Starting at the line that has "You are a computer-use agent. 298x269 pixels." and ending after the line that has "tap(262, 340)", write out those lines again with "Expand" changed to "Open" and nothing else altered.

Records from a data source:
┄┄┄┄┄┄┄┄┄┄

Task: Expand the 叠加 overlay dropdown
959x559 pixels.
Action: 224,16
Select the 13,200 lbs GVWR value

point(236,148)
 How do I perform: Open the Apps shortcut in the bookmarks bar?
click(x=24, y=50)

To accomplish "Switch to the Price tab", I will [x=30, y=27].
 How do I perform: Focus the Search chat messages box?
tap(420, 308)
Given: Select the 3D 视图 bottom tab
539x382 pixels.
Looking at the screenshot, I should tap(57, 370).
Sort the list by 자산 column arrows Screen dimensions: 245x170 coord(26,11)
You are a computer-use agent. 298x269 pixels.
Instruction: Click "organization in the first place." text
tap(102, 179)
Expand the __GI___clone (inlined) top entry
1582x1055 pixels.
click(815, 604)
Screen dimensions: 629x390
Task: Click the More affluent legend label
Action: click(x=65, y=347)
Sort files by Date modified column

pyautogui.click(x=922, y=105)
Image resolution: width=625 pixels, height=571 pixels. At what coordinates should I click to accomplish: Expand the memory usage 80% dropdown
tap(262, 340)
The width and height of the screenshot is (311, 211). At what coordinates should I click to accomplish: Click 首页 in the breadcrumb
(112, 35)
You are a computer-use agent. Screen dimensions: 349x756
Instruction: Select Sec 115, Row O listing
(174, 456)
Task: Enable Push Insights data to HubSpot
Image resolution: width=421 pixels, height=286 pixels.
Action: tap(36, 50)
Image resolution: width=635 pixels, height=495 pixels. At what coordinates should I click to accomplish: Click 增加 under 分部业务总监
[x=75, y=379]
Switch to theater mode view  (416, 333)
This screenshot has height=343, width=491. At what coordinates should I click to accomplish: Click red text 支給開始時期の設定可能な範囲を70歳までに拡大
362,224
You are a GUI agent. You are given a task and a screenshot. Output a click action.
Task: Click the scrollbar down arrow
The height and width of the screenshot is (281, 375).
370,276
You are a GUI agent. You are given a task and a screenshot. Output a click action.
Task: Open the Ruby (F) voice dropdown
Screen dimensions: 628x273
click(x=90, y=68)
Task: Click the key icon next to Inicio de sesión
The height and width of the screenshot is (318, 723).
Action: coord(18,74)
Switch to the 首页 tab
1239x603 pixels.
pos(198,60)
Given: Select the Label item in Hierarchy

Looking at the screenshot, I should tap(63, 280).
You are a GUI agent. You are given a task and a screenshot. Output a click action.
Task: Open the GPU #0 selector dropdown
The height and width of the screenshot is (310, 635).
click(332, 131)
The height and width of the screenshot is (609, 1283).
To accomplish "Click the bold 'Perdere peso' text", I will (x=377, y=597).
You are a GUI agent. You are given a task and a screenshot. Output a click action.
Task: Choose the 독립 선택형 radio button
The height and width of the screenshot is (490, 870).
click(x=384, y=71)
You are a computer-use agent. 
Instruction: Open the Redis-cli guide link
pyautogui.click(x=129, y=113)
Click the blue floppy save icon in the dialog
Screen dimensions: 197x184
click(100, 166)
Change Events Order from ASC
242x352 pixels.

┄┄┄┄┄┄┄┄┄┄

WRITTEN ANSWER ▸
You are a computer-use agent. 298x269 pixels.
Instruction: Click "organization in the first place." text
tap(102, 179)
Open the __GI___clone (inlined) top entry
1582x1055 pixels.
click(815, 604)
Screen dimensions: 629x390
Task: Click the More affluent legend label
Action: click(x=65, y=347)
Sort files by Date modified column

pyautogui.click(x=922, y=105)
Image resolution: width=625 pixels, height=571 pixels. At what coordinates should I click to accomplish: Open the memory usage 80% dropdown
tap(262, 340)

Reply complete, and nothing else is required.